If we take a deep and honest look at the student population we want to serve, even to the point of gaining empathy, we will be in a better position to know what they really need as well as to understand why. This knowledge enables us to carefully design how social interaction, support and interventions should happen.

When it comes to ROI of online and blended courses for an institution of higher education, there are two metrics that matter: 1) Student enrollment and 2) Student retention.

Enrollment

Let’s look at enrollment first. Enrollment is driven by marketing reach, and marketing is driven by a compelling and honest story targeted toward the potential student about how this program will help you, yes you succeed. Not students in general. You, the unique individual. Learning Experience Design practices can capture critical data to better identify your target audiences, what is important to them and how to best appeal to these individuals.

Retention

Now let’s look at retention. There are three primary factors that impact student retention: students’ self-discipline, the quality of interaction between faculty and students and student support as well as student connection with the institution. Institutions such as Utah State University understand that in order to boost retention rates, it is key to “determine student characteristics and needs, set priorities among these areas of need, identify available resources, evaluate a variety of successful programs and implement a formal, comprehensive retention program that best meets the institutional needs.” And institutions utilizing Learning Experience Design methods to capture this information are likely to enjoy a higher ROI than their competitors. These practices can help your students to thrive—and to commit.

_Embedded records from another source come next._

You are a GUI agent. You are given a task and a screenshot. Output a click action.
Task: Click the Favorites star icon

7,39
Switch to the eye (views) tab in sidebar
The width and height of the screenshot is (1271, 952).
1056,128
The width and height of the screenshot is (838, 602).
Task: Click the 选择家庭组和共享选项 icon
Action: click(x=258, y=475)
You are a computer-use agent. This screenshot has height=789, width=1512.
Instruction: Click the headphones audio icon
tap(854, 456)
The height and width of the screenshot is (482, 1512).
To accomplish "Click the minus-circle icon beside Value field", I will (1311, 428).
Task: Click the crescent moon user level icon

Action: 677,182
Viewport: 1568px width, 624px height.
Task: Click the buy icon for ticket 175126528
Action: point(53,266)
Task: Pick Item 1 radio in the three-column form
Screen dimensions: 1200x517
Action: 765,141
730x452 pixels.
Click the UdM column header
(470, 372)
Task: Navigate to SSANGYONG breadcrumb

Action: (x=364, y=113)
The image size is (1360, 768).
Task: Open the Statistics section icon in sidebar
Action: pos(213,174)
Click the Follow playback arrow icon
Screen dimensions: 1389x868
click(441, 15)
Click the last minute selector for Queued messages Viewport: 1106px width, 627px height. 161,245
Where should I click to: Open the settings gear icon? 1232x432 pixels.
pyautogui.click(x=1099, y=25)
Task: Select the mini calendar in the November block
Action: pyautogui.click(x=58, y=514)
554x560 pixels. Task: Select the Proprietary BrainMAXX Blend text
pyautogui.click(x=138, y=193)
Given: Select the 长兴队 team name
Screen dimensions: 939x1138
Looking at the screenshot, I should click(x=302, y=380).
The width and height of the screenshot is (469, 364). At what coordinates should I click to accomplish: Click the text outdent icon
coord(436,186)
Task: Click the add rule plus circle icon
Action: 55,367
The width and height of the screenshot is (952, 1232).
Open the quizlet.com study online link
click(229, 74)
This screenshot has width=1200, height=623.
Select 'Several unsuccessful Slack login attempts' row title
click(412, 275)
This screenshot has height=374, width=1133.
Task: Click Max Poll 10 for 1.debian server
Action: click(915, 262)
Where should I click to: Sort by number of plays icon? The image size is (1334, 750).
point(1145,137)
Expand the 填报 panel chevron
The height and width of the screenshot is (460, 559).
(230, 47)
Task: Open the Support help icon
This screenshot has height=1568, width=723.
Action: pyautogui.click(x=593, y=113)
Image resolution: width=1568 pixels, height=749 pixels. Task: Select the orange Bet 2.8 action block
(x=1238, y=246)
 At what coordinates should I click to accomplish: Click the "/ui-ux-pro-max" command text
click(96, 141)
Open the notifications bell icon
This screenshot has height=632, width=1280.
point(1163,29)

  • Emphasize student self-discipline. In recent years, research by Carol Dweck, Angela Duckworth and others has brought to light the importance of student persistence and discipline, which remains one of the many significant challenges facing the non-traditional student population. While we can do little to change the socioeconomic or cultural dispositions of such students, skills such as grit (persisting in the face of difficulties) and metacognition (understanding how today’s tasks inform future outcomes) have been directly linked to better long-term student outcomes. Scholarship has shown that these skills are not fixed at birth; they can be actively encouraged in students and taught. If these abilities can be taught, then they can be embedded in higher education course design as well.
  • Foster quality interactions between faculty and students. Similarly, many of us remember a professor who gave little to no feedback beyond inscrutable letter grades. We remember this because it was a terrible experience. It was also terrible design. Learning Experience Design discovers how students and faculty want to engage with each other and then creates ways to encourage and facilitate desired, high-quality interactions.
  • Better understand support and student connection with the institution. Finally, higher education learners comprise a stunningly diverse population. A common error involves assuming these students are more or less the same. We think we know what they want, how they should learn and how to help them succeed. But students are different across various institutions, across different programs within an institution and even from course to course. Further, if you have 20 students in a course, you can be certain that all 20 have significant variability in their learning preferences and needs. Learning Experience Design can uncover the dimensions of this diversity and design interactions that speak not just to a mythical “average” student, but to all students.

Learning Experience Design succeeds because, unlike traditional instructional design practices, it is not about merely conveying information, but designing for the total experience of the learner. And a satisfied learner leads to someone more likely to commit to a program and an institution for the long term, to sing the praises of his or her experience to others and even to become an enthusiastic alumnus.